O mercado decidiu que chegou o momento de reduzir a dependência de sistemas de pagamento estrangeiros. Em 19 de setembro, os ministros das finanças da União Europeia concordaram em avançar com o lançamento do euro digital, uma carteira eletrônica gerida pelo Banco Central Europeu, que funcionaria como alternativa doméstica a gigantes globais como Visa e Mastercard.
O projeto não é apenas técnico, mas também simbólico. Além de permitir pagamentos cotidianos, o euro digital é uma declaração política. Segundo a presidente do BCE, Christine Lagarde, trata-se de uma questão de soberania: a UE quer que os dados de transações dos europeus permaneçam na Europa, e não em servidores na Califórnia.
Lançar a moeda implica percorrer o processo legislativo habitual da UE, que ocorre em várias etapas. O primeiro projeto de lei surgiu em 2023, mas ainda não foi aprovado pelo Parlamento Europeu nem pelo Conselho da UE. A expectativa é que a estrutura legal seja finalizada até meados de 2026, com o lançamento do euro digital previsto para, no mínimo, 2029.
Na versão mais recente da proposta, os ministros das finanças teriam voz em decisões-chave, como o momento do lançamento e o limite de posse pelos cidadãos. Esses detalhes são essenciais para evitar que uma migração massiva de depósitos das contas tradicionais para euros digitais desestabilize o sistema bancário.
As discussões sobre o euro digital se intensificaram neste ano, motivadas pelo desejo da UE de reduzir a dependência de atores não europeus em áreas sensíveis, como energia, defesa e finanças. Atualmente, cada vez que os europeus fazem compras, reservam voos ou pagam um café, seus dados passam por plataformas baseadas nos EUA e outros gigantes estrangeiros do setor financeiro.

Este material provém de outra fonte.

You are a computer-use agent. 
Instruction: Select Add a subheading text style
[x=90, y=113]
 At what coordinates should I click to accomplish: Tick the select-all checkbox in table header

A ascensão das stablecoins, especialmente as atreladas ao dólar americano, aumenta ainda mais a pressão. O BCE vê o euro digital como uma resposta oportuna a essa tendência global. No entanto, antes que os europeus possam utilizá-lo, ainda há diversos obstáculos políticos e técnicos a superar.
Bancos e legisladores manifestam preocupações: os primeiros temem que grandes transferências de fundos para o euro digital enfraqueçam o sistema financeiro, enquanto os segundos se preocupam com custos, privacidade e a real aceitação da população.
Em entrevista recente à rádio irlandesa, Christine Lagarde reiterou que, embora plataformas estrangeiras operem sob regulamentações europeias, os dados das transações ainda saem da UE. Por isso, a Europa precisa de sua própria solução, caso não possa depender da infraestrutura de terceiros no futuro.